😷 Music streaming and sales rebound; US lends millions to indie labels and bands; Mike Shinoda about making an album on Twitch; UK industry asks gov't for clarity on support scheme
Daily update for the music business on the coronavirus (July 8)
|Jul 8, 2020||2|
Music Streaming and Sales Rebound — Will Concerts Follow Suit? Five Key Insights From New Nielsen Music/MRC Data COVID-19 Report (Billboard)
A full 26% of respondents said they were likely to attend a live event one month or less after the pandemic -- a 5% rise from the last survey. Within that group, teens represented the biggest increase: 31% said they were likely to attend a concert, marking a 7% increase from the previous report.
Audio and video music streams have recovered from their initial decline in the early weeks of the US locking down, and a second dip in early June coinciding with protests across the country.
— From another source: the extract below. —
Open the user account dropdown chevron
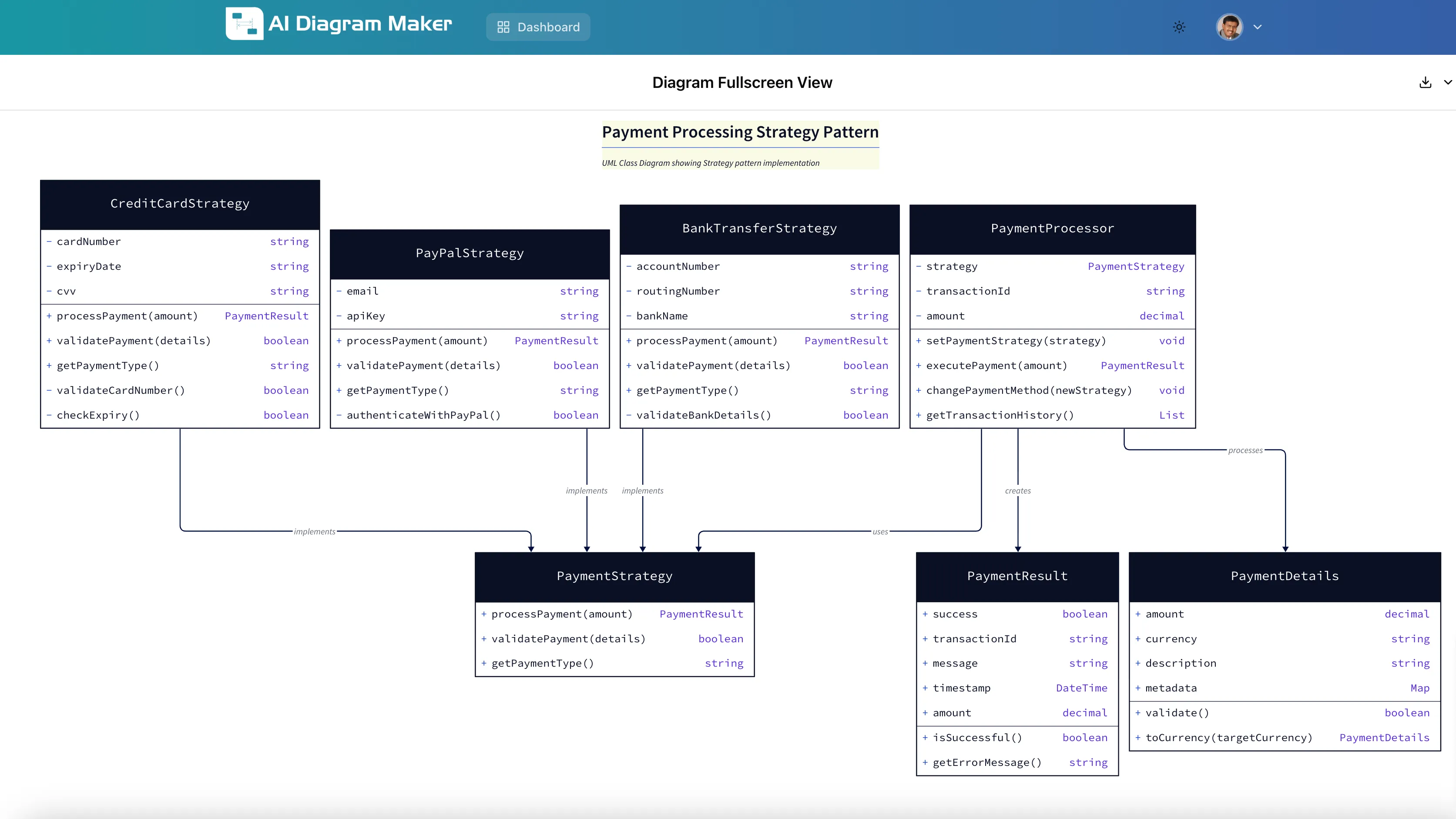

The net impact of those declines, though: “Given how streaming was trending, we can approximate the industry missed out on nearly 900 million streams,” suggests the [Nielsen Music / MRC Data] report.
Sub Pop Records, Third Man Records, and Knitting Factory Records each received a minimum of $350,000. J. Cole’s Dreamville Records, Light in the Attic, ATO Records, Dim Mak, Rostrum, Cleopatra, and Stones Throw Records each received at least $150,000.
Eagles, Pearl Jam, Guns N’ Roses Among Groups Receiving PPP Loans for Postponed Tours (Rolling Stone)
The loans are listed to the artists’ touring companies specifically, with the Eagles’ loan, for example, helping retain 50 jobs, the data says. Earlier in the pandemic, large corporations like burger chain Shake Shack returned small business loans after criticism. The Los Angeles Lakers, one of the world’s most valuable sports franchises, was also granted a loan but returned it.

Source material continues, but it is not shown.